2. Lembrei este episódio, a propósito dos custos que sem “levantamento” e clamor popular se aplicam hoje às famílias e às empresas, por causa das “grandezas” decisórias de certos momentos e tempos políticos recentes, sem qualquer antecipação de consequências para os portugueses.
Quanto aos combustíveis é o escândalo tornado rotina e vulgaridade na convivência dos balcões da “Autoridade Tributária” espalhados pelas áreas de serviço, a cobrar impostos “just in time”; é o caso da energia e do excessivo Estado que não se contenta com menos, procurando aproximar na factura, o custo do fornecimento desta “commoditie” e o serviço prestado, do custo da tributação parafiscal e fiscal.
Olhando a factura lá está o “Imposto Especial de Consumo de Electricidade (IEC)” que integra a subcategoria de imposto sobre os produtos petrolíferos e energéticos (ISP).
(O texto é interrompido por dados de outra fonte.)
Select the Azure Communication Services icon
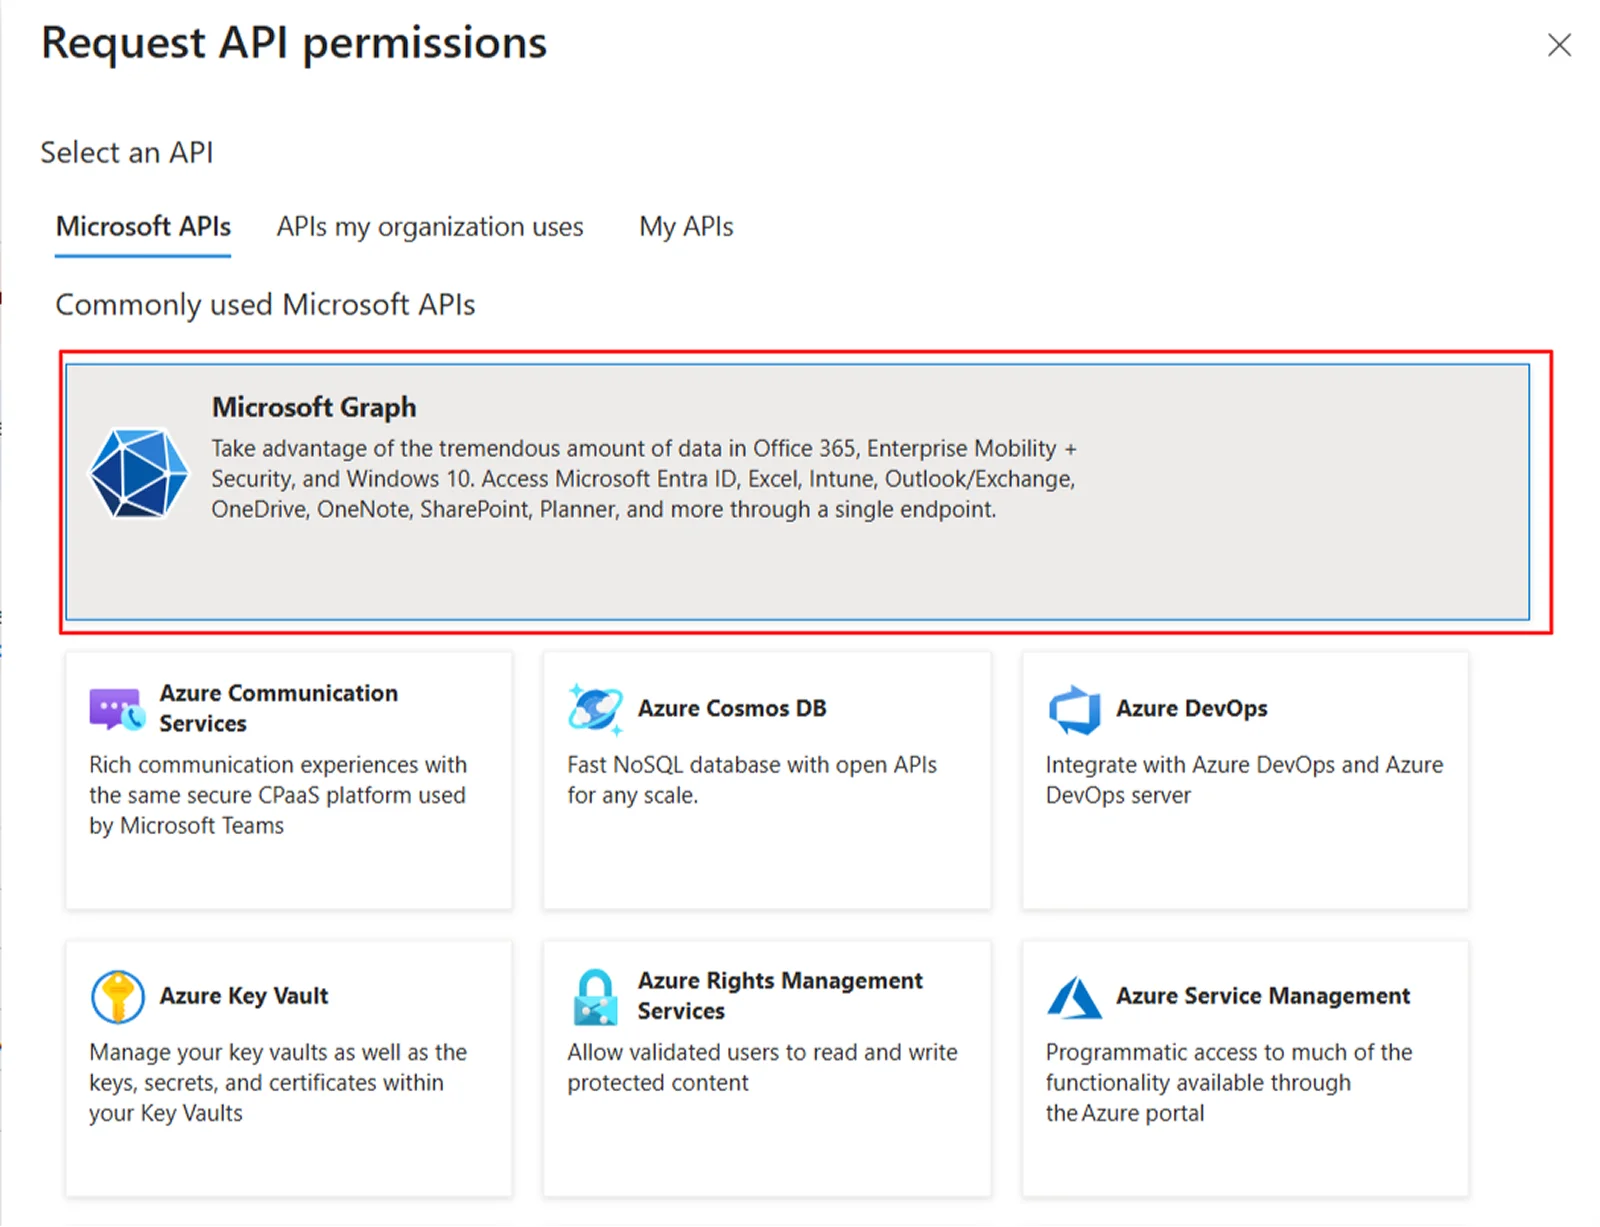coord(115,708)
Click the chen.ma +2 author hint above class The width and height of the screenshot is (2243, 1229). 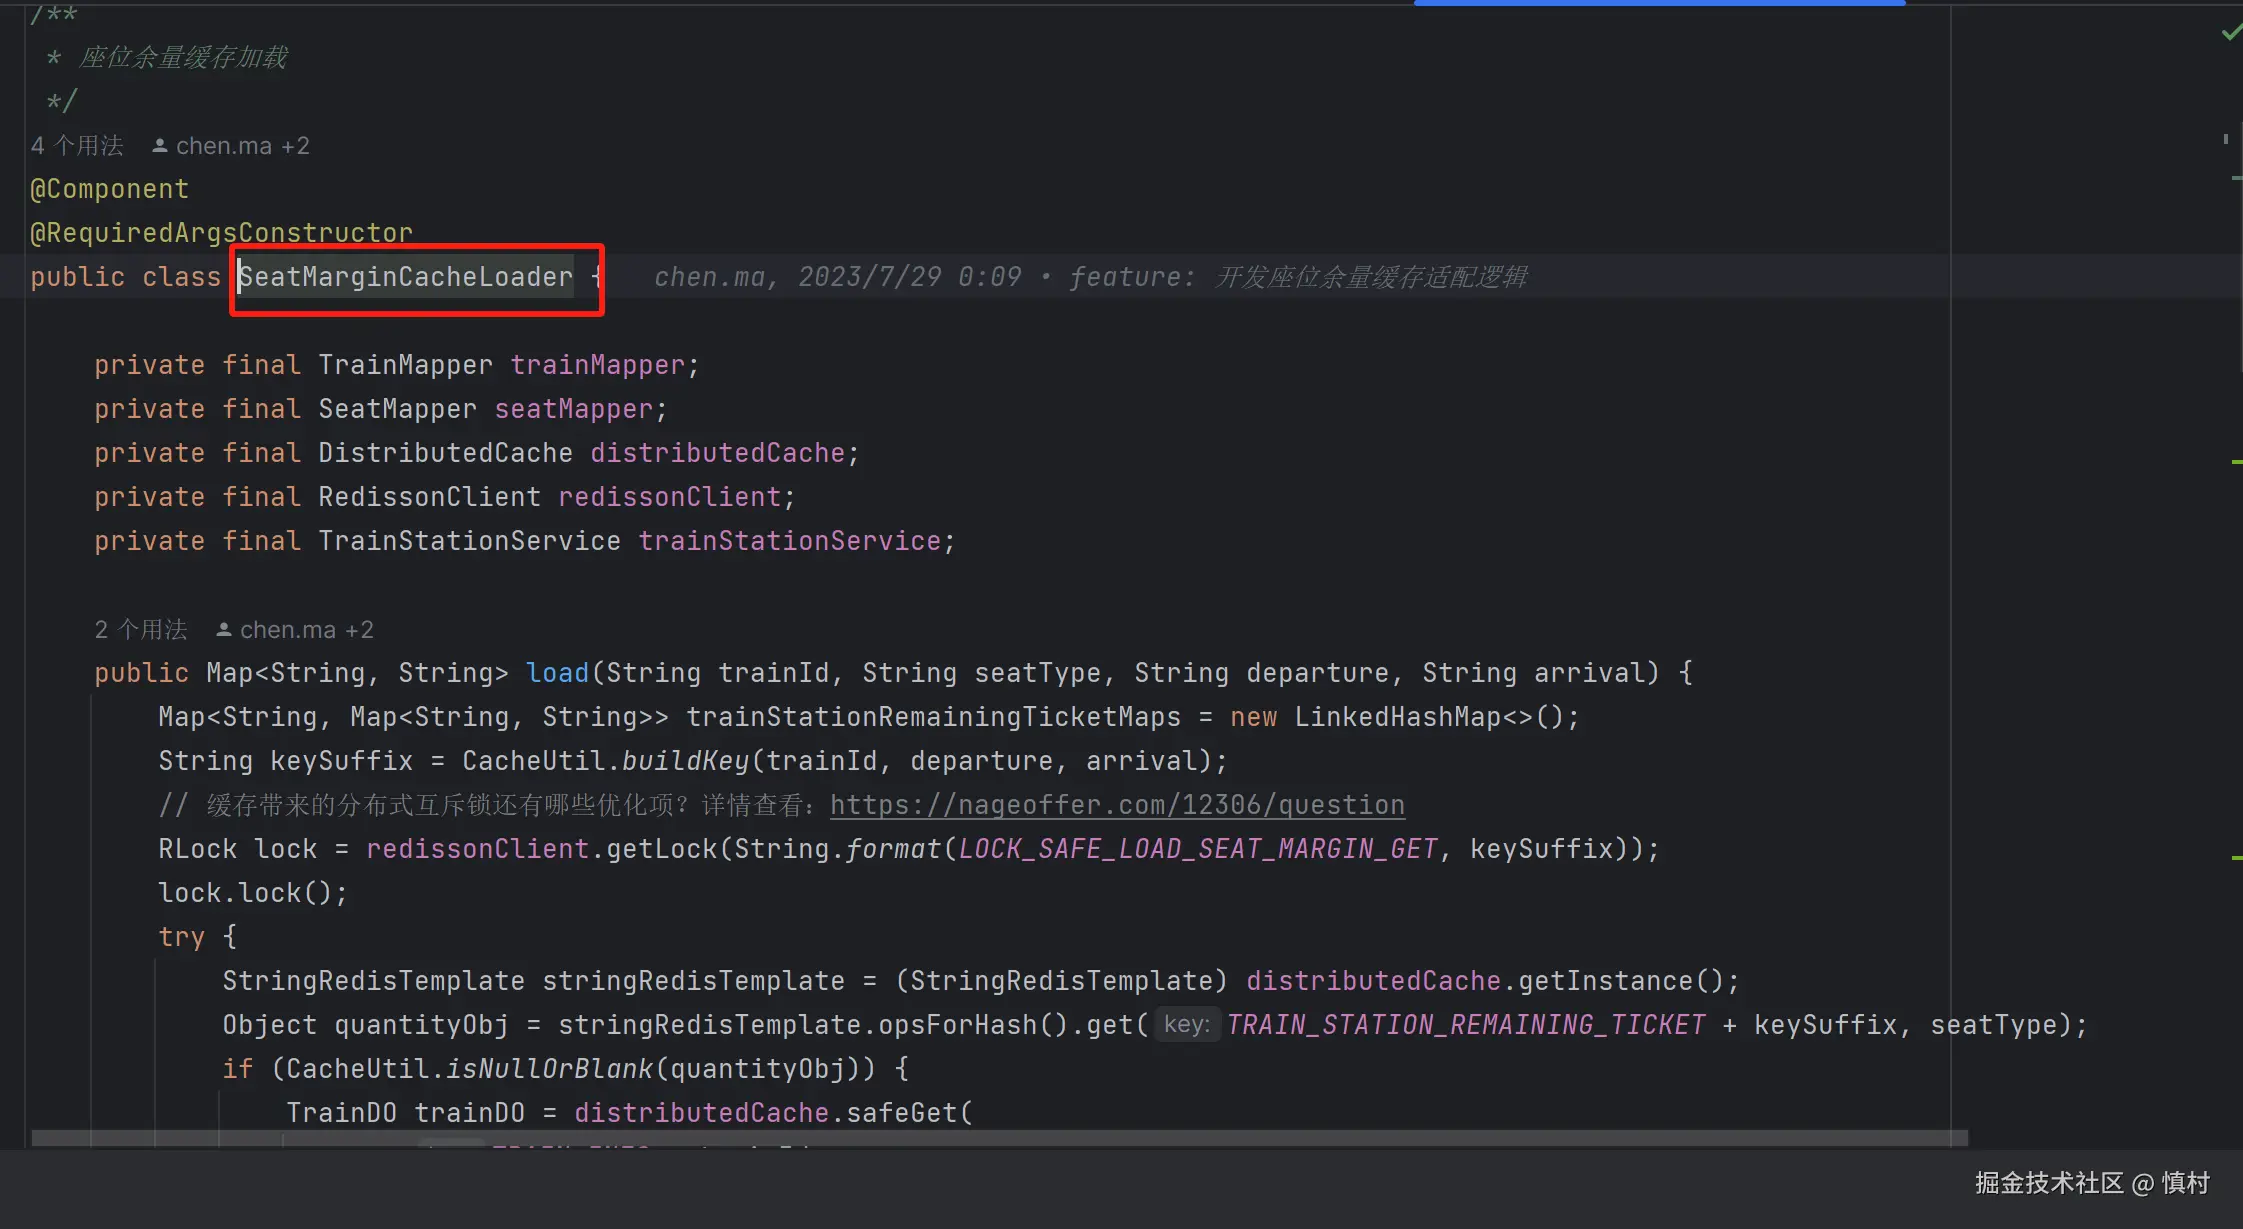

Criado em 2012 é aplicado pelos comercializadores de eletricidade aos seus clientes. Em Portugal continental a taxa está fixa em 0,001 € por kWh.
Depois vem a “Taxa de Exploração da Direção-Geral de Energia e Geologia (DGEG)” que corresponde à taxa de utilização e exploração das instalações elétricas. É uma taxa fixa cujo valor é determinado pela Direção-Geral de Energia e Geologia.
Logo de seguida vem a “Contribuição para o Audiovisual- CAV” que se destina a financiar o serviço público de radiodifusão e de televisão, sendo entregue à “Autoridade Tributária e Aduaneira” que posteriormente a entrega à “Rádio e Televisão de Portugal, S.A.”. Esta contribuição tem um valor mensal de 2,85 €.
Finalmente, este insaciável Estado aplica 23% de IVA, dando-se ao abuso de uma espécie de dupla tributação, quando sobre o “CAV – Contribuição para o Audiovisual”, contribuição registe-se, ainda aplica 6% de IVA.
As famílias e as empresas, sem alternativa de mercado, apesar de se anunciar mercado distribuidor concorrencial, amocham e pagam.
E este levantamento pode aplicar-se a outros serviços e até ao sistema bancário, este sob a forma de taxas, comissões e taxinhas mais próprias de um Estado de cócoras e sem regulação.
É o caso da CGD – Caixa Geral Depósitos, que depois da farra interna em que andou anos e anos a emprestar criminosamente a “graúdos” sem eira nem beira, se voltou agora, numa tentativa de recuperar o tempo perdido, para a extorsão legal e à vista de todos à “arraia miúda” que apenas precisa de conta no banco público.
Impõe comissões e taxas pela simples manutenção de contas abertas, independente dos saldos, e depois permite-se anunciar como resultados de “boa gestão”, o que apenas é proveniente de uma espécie abusiva de imposição parafiscal e não passa de extorsão por privilégio.
O episódio das “calças do senhor engenheiro” de há quarenta anos, é assim mais actual do que nunca.
Mas estão estes temas na agenda do parlamento e dos partidos políticos? Nem pensar.
Umas vezes pela compra dos silêncios do poder empresarial, de quem podia e devia falar, outras pela compra das vozes de quem mercadeja opinião, a vida segue como naquela primavera que acabou antes do verão de 1974.